The above code infinitely outputs the Invalid Input!statement, so its not prompting for another input. I want to prompt for the input, check if it is legitimate... if its a double, go on... if it is NOT a double, prompt again.
上面的代码无限输出Invalid Input!语句,所以它不会提示另一个输入。我想提示输入,检查它是否合法......如果它是一个双重的,继续......如果它不是双重的,再次提示。
Any ideas?
有任何想法吗?
采纳答案by casablanca
Try this:
尝试这个:
while (1) {
if (cin >> x) {
// valid number
break;
} else {
// not a valid number
cout << "Invalid Input! Please input a numerical value." << endl;
cin.clear();
while (cin.get() != '\n') ; // empty loop
}
}
This basically clears the error state, then reads and discards everything that was entered on the previous line.
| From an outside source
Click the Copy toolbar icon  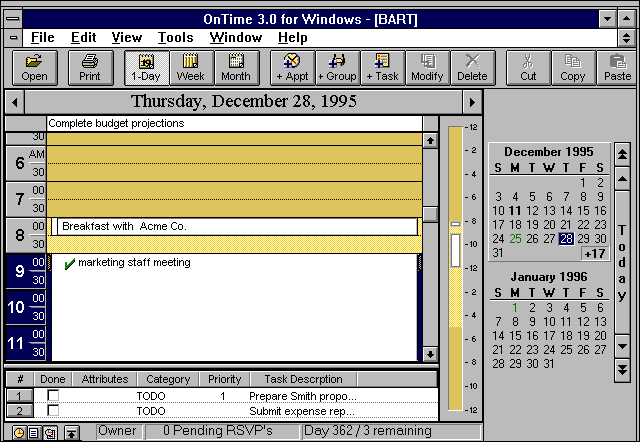pyautogui.click(x=573, y=67)
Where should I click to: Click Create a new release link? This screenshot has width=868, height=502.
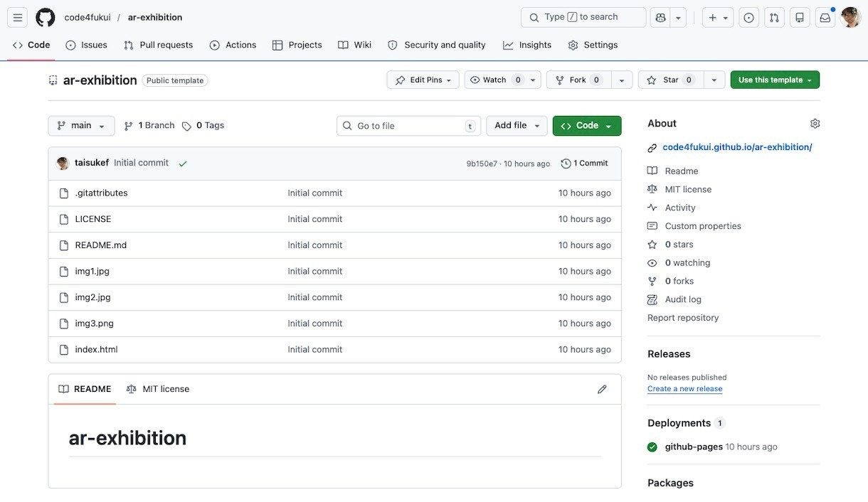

这基本上清除了错误状态,然后读取并丢弃在前一行输入的所有内容。
回答by Ben Voigt
failbitwill be set after using an extraction operator if there was a parse error, there are a couple simple test functions goodand failyou can check. They are exactly the opposite of each other because they handle eofbitdifferently, but that's not an issue in this example.
failbit如果出现解析错误,将在使用提取运算符后设置,有几个简单的测试函数good,fail您可以检查。它们完全相反,因为它们的处理方式eofbit不同,但这在本示例中不是问题。
Then, you have to clear failbitbefore trying again.
然后,您必须先清除,failbit然后再重试。
As casablanca says, you also have to discard the non-numeric data still left in the input buffer.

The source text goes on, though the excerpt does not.